## START PASSAGE SHOWN
How to design an Azure Topic subscriber for downtime and not lose the messages?

147 Views Asked by At

If I have an Azure topic and for every event of type X that gets added to the topic I need to have one subscriber that logs that event to one location and I have another subscriber that actually does some processing on that topic message.

What is the correct design to handle the failure of my audit or processing subscriber for a few minutes and ensure that I don't miss out on any topic message and create a data corruption scenario?

I could run three versions of each instance and it is then unlikely that all three will ever be down at the same time but that isn't a perfect scenario. What other options are out there for this? Am I missing something as part of the API?

1

There are 1 best solutions below

0
On

I may not be understanding the failure you are attempting to solve for. If I understand your scenario correctly you have an Audit subscription and a Processing Subscription both subscribed to and "Event Topic". This means you'll have two logical consumers: one for the audit and one for the processing (I say logical because each consumer could have multiple instances reading from the same subscription for throughput and redundancy).
## END PASSAGE SHOWN
## START DATASET CONTENT
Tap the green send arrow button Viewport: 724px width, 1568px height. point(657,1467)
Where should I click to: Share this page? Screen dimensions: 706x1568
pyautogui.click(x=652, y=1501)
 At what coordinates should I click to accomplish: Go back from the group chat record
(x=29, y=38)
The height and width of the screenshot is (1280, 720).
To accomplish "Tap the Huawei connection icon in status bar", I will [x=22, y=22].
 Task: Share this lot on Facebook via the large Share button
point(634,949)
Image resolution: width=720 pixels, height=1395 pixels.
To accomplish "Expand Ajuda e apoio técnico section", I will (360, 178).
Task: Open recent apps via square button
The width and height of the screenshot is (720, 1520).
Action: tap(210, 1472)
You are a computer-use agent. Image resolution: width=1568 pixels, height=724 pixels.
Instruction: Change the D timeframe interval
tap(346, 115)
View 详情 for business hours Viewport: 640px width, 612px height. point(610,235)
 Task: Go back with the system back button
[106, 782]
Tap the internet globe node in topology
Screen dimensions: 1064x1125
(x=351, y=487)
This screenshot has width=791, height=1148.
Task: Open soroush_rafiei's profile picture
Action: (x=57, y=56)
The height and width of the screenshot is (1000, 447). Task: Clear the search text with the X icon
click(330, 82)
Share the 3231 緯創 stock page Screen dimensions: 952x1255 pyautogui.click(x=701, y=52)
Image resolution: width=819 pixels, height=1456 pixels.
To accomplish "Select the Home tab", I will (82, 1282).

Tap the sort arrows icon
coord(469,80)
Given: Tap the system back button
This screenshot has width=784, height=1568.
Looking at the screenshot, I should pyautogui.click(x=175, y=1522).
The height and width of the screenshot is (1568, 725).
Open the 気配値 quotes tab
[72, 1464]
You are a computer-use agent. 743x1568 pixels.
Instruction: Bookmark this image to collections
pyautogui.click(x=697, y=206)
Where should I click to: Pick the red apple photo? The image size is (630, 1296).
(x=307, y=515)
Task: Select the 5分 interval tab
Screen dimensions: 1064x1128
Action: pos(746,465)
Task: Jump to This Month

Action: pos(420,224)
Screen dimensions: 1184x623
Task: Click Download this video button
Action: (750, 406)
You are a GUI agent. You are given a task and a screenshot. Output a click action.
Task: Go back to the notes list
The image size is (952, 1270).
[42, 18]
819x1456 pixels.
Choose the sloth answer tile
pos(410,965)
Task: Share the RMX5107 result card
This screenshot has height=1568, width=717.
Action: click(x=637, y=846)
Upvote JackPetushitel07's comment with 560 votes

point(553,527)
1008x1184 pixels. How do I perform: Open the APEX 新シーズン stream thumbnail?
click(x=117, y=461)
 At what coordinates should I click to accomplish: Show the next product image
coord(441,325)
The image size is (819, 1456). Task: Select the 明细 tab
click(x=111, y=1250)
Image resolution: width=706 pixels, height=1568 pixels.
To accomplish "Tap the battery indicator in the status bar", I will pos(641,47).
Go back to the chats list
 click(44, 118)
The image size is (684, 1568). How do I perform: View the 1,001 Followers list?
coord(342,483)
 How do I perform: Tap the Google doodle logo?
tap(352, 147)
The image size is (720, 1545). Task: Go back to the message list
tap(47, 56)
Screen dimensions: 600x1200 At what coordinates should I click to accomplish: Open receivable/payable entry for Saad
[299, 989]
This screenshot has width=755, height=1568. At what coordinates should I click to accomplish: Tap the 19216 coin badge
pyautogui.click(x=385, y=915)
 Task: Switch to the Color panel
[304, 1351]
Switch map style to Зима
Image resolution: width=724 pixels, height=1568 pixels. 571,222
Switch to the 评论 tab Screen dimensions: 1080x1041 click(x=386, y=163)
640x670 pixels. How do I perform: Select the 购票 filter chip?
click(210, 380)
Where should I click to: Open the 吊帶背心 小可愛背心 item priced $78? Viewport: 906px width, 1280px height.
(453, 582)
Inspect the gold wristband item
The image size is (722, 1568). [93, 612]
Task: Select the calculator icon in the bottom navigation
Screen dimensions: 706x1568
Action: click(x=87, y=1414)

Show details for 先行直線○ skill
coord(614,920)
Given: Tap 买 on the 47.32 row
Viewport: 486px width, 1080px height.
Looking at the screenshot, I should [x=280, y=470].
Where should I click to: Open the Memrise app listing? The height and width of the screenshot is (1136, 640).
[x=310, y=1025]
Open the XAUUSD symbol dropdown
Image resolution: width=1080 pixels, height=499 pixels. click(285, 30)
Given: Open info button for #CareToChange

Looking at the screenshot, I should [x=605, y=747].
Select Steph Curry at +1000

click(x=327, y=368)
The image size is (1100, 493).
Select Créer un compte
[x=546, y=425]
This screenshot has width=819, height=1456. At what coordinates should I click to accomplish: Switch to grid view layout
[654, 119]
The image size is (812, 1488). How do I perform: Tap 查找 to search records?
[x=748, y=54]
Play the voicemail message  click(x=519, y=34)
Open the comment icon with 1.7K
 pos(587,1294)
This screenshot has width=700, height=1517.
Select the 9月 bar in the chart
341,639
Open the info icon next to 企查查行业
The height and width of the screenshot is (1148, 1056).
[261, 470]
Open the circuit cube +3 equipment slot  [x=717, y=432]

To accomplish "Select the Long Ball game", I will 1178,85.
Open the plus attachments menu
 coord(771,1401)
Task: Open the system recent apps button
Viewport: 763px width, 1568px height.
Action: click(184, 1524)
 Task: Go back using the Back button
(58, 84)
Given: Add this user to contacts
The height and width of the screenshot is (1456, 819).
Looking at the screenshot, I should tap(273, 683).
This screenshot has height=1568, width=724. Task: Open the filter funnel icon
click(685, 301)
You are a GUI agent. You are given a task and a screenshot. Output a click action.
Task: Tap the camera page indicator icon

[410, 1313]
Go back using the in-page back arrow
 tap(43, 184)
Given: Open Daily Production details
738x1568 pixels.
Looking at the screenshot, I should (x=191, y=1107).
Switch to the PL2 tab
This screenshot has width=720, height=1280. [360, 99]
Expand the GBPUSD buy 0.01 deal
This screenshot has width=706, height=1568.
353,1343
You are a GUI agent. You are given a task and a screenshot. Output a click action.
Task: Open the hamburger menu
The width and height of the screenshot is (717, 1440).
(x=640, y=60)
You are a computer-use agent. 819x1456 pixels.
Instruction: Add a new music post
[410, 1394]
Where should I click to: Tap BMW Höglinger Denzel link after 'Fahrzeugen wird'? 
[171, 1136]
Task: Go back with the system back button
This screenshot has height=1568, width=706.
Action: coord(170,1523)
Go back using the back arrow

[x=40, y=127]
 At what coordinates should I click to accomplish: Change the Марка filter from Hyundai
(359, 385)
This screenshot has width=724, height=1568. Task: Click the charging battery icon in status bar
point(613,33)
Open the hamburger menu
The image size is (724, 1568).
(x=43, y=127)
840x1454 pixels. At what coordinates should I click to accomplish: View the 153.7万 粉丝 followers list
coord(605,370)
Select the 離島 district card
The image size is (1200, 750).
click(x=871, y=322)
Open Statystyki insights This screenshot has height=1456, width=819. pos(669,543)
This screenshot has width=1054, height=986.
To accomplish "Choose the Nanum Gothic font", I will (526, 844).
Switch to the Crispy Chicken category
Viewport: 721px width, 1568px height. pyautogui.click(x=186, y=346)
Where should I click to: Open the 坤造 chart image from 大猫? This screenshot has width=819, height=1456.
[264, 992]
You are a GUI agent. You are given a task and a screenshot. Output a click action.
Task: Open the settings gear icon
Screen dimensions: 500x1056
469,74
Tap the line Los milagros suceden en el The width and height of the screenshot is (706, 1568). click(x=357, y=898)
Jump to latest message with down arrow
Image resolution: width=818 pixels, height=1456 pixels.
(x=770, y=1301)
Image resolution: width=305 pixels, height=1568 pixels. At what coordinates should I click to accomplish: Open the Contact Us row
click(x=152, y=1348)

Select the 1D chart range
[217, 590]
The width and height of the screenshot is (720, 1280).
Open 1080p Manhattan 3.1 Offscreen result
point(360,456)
## END DATASET CONTENT
#### REQUESTS:
1) In the Azure topic thread, why does the person answering call the two consumers "logical"?
2) Continue the Azure topic thread from the point where it stops.

#### EXERCISE RESPONSES:
1) Each consumer could have multiple instances reading from the same subscription for throughput and redundancy.

2)
If you are using PeekLock (the default) as the Receive Mode on your Subscription Client that means that if there is a failure or exception on your consumer when recording the audit message or processing the event the message will eventually reappear to be processed by another consumer instance. This assumes that Complete was not called due to the exception. In theory, if your audit and processing consumers are doing idempotent operations then even if your consumers fail they can catch back up when they come back online and no messages will get missed, though some may get picked up more than once. This doesn't change if you run multiple instances of each consumer as you suggested above. Having multiple instances of each consumer running does reduce the amount of possible downtime, but you shouldn't miss any messages even if you have a single instance processing. The subscription will hold on to them until the consumers are back up.

If you used the RecieveAndDelete receive mode, then you have the possibility of losing messages. Here is a great article on Best Practices for Performance Improvements Using Service Bus Brokered Messaging. Read through this.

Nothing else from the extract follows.